Antimalarial activity and mechanism of action determination of mitochondria-penetrating peptide: a key to increase antimalarial drug efficacy

Mitochondrion is considered as a novel drug target as it plays a key role in energy production and programmed cell death of eukaryotic cells. The difference of mitochondria of malaria parasites from those of their vertebrate hosts contribute to the drug selectivity and might be a good target for antimalarial drug development. Mitochondria-penetrating peptide or MPP can pass through the red blood cell membrane without disruption or destruction and subsequently killed the blood stage malaria, P. falciparum. MPP showed more potent antimalarial activity toward late stage (trophozoite and schizont) parasite which is comparable to high intensity of MPP localized in parasites’ mitochondria observed by confocal microscopy. Moreover, MPP exhibited high antimalarial activity against chloroquine-resistant K1 strain of P. falciparum. MPP showed very low toxic toward normal mouse fibroblast L929 cells, human peripheral white blood cells (PBMCs) and red blood cells at the concentration from 1 ng/mL to 10 µg/mL. At the highest concentration of MPP (100 µg/mL), the (2)cytotoxicity and hemolytic activity were observed, however the concentration is around thousand times higher than that of antimalarial activity.
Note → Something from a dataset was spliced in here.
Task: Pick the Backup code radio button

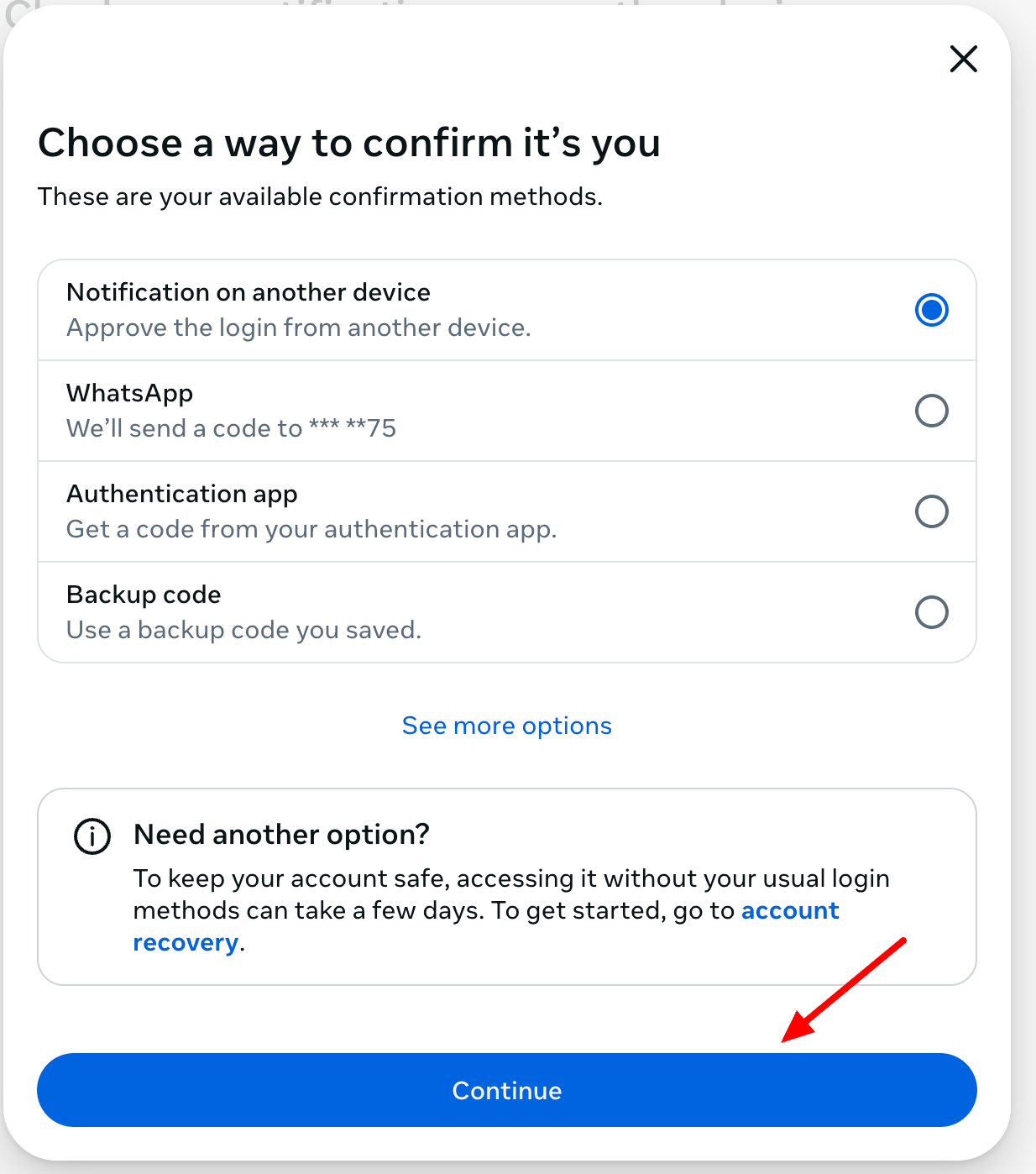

The combination of atovaquone could significantly reduce the IC50 value of MPP in five isolates including standard strain (K1 and 3D7) and three field isolated strains (KY564, J1 and J8). The mechanism of MPP was confirmed by the localization and membrane potential determination experiments. It localized at the mitochondria of living malaria parasite and caused a complete loss or collapse of mitochondrial membrane potential in five out of seven strains of P. falciparum including chloroquine-resistant strain K1. As far as we aware, this is the first report on antimalarial activity of MPP by the disruption or collapse of parasites’ mitochondrial membrane potential.